(Items from a dataset)

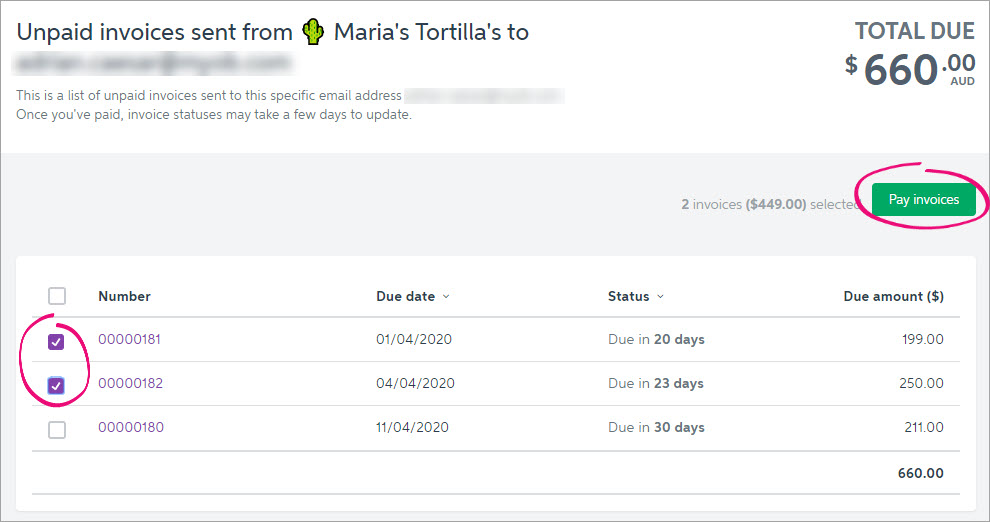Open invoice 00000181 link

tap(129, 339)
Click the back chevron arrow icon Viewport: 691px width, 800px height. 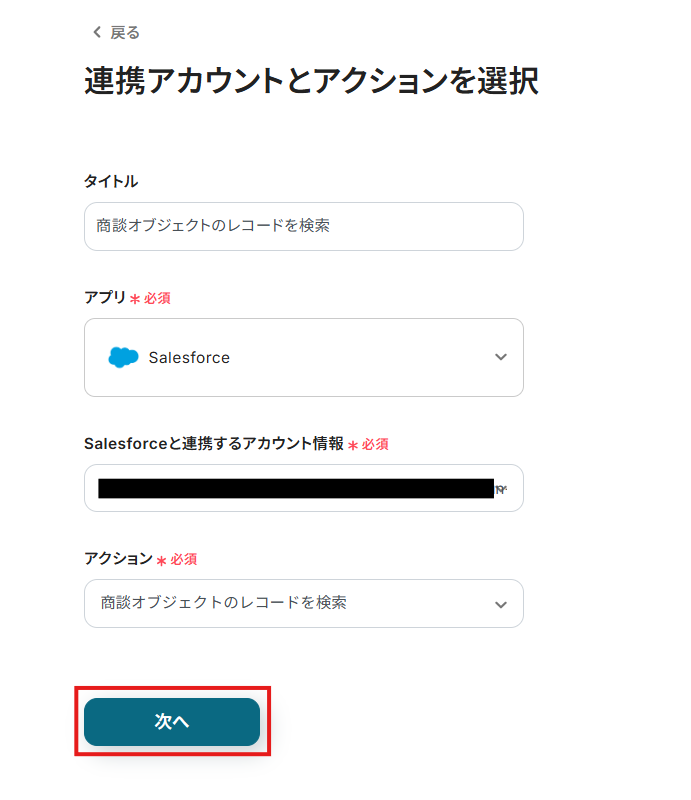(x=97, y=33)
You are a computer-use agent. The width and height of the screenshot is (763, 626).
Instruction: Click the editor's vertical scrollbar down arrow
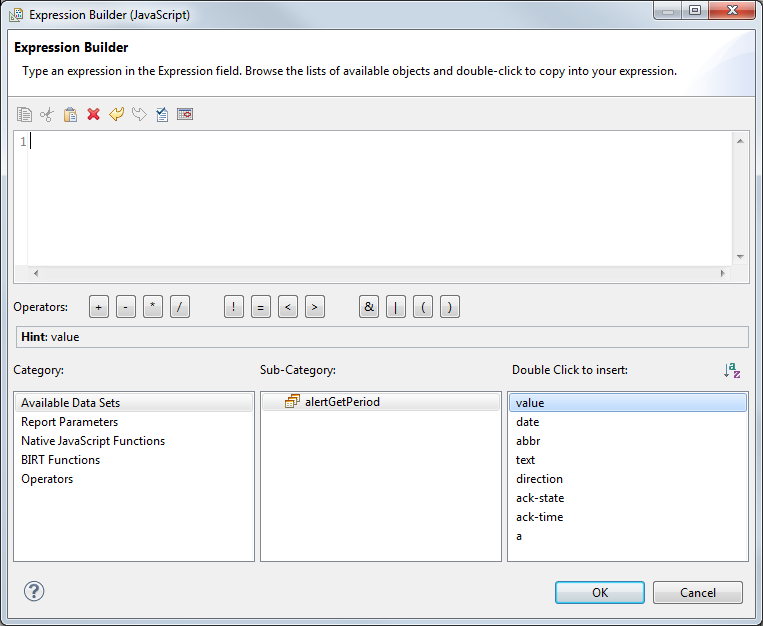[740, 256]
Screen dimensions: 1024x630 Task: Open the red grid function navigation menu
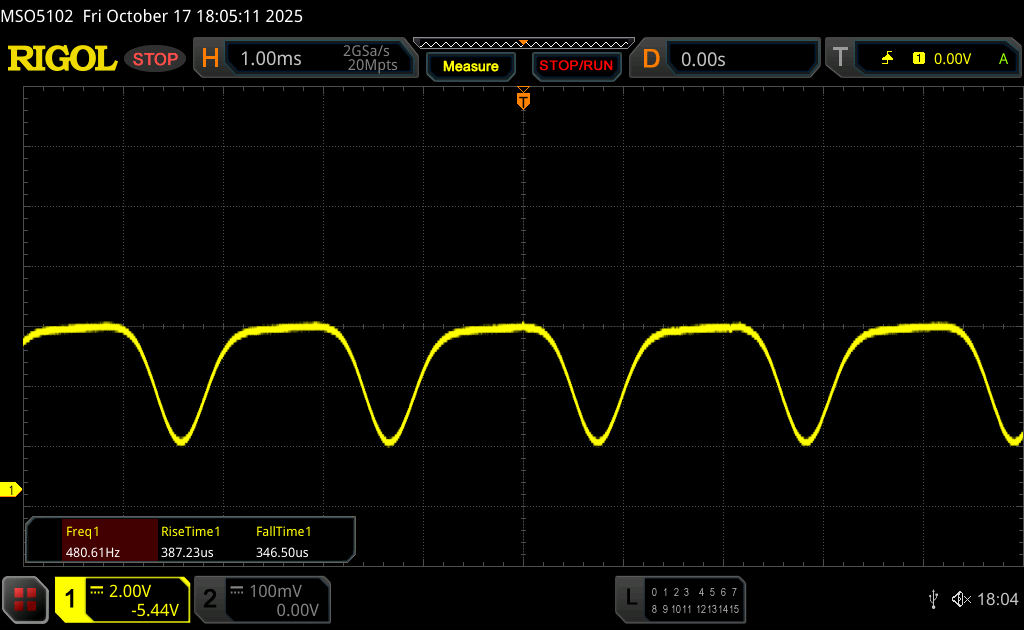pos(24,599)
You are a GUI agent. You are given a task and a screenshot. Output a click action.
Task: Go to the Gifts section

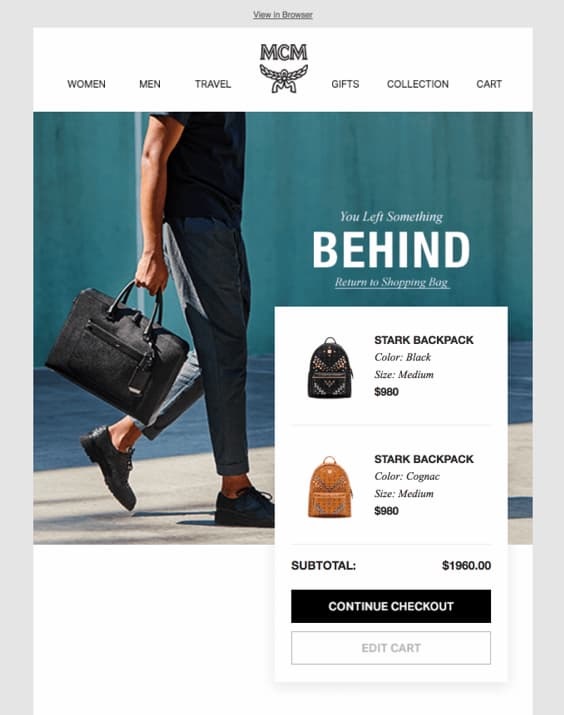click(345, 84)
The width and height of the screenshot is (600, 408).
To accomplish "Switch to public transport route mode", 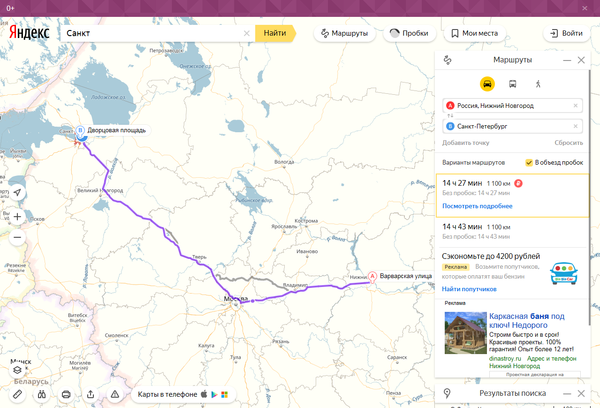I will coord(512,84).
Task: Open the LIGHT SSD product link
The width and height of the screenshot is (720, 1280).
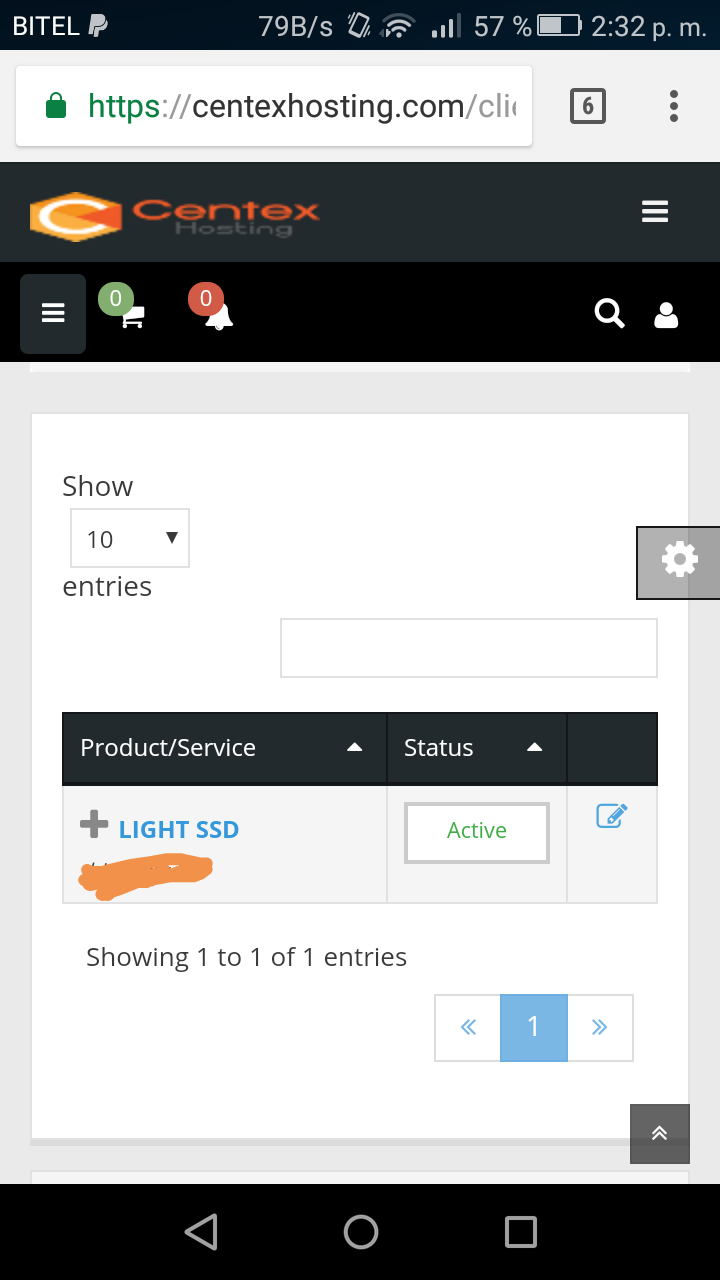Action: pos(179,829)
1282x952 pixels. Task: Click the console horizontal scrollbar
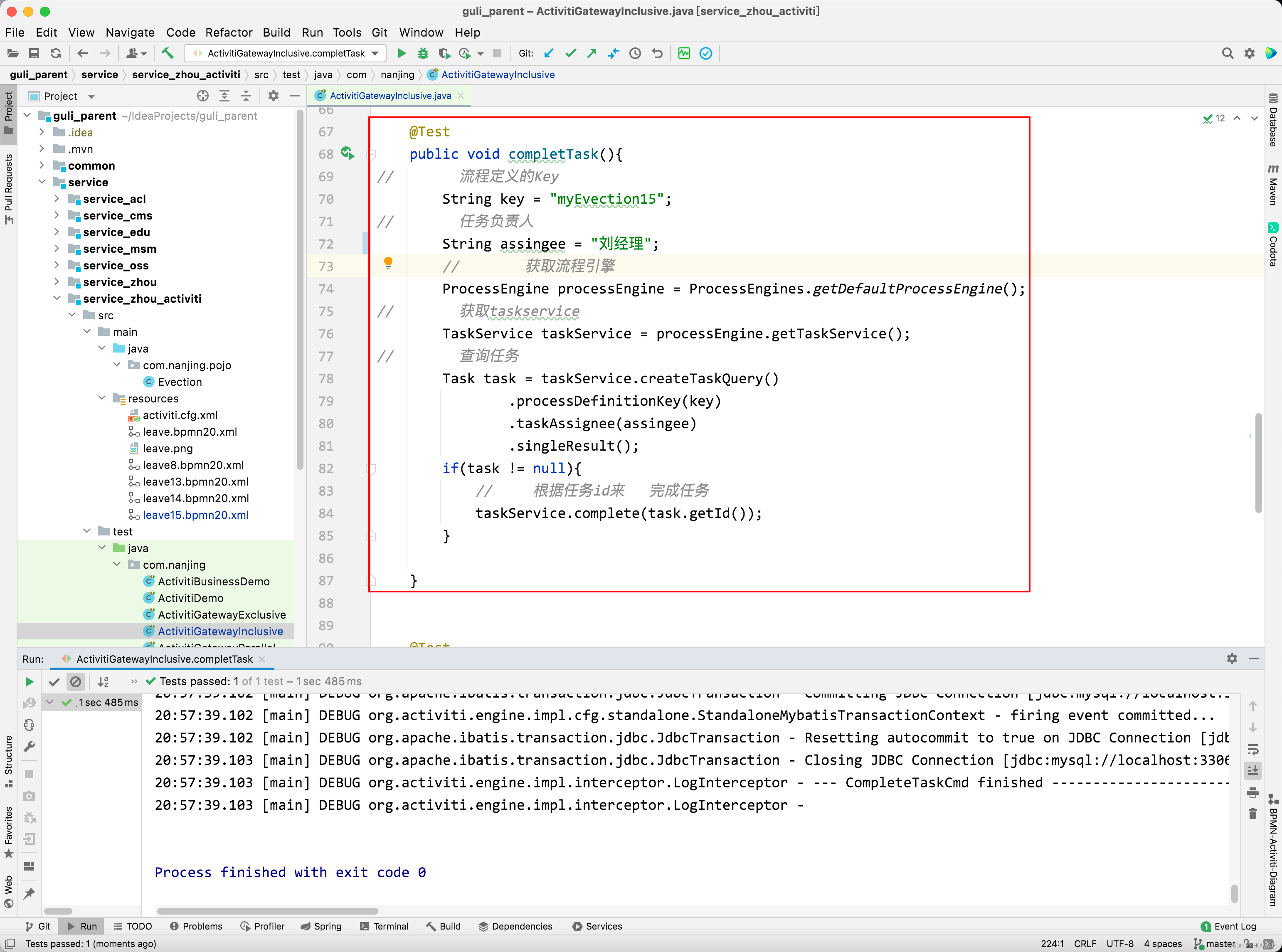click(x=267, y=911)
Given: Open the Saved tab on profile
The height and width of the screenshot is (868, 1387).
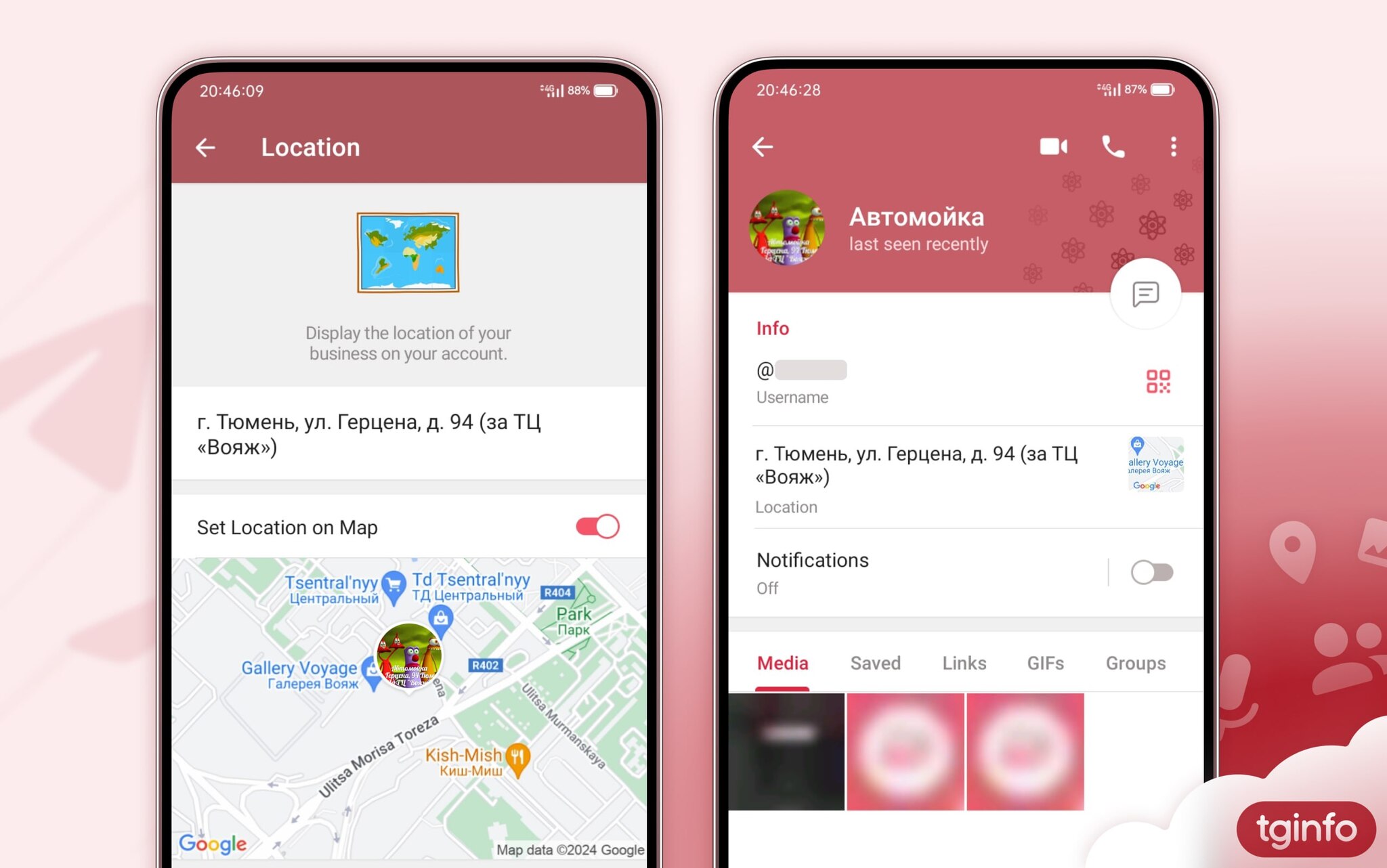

> [Given task] Count the lines of the records above that contain the string "agent", treating uppercase and lowercase as different. Reply with the number alone.

> [Solution to the exercise] 2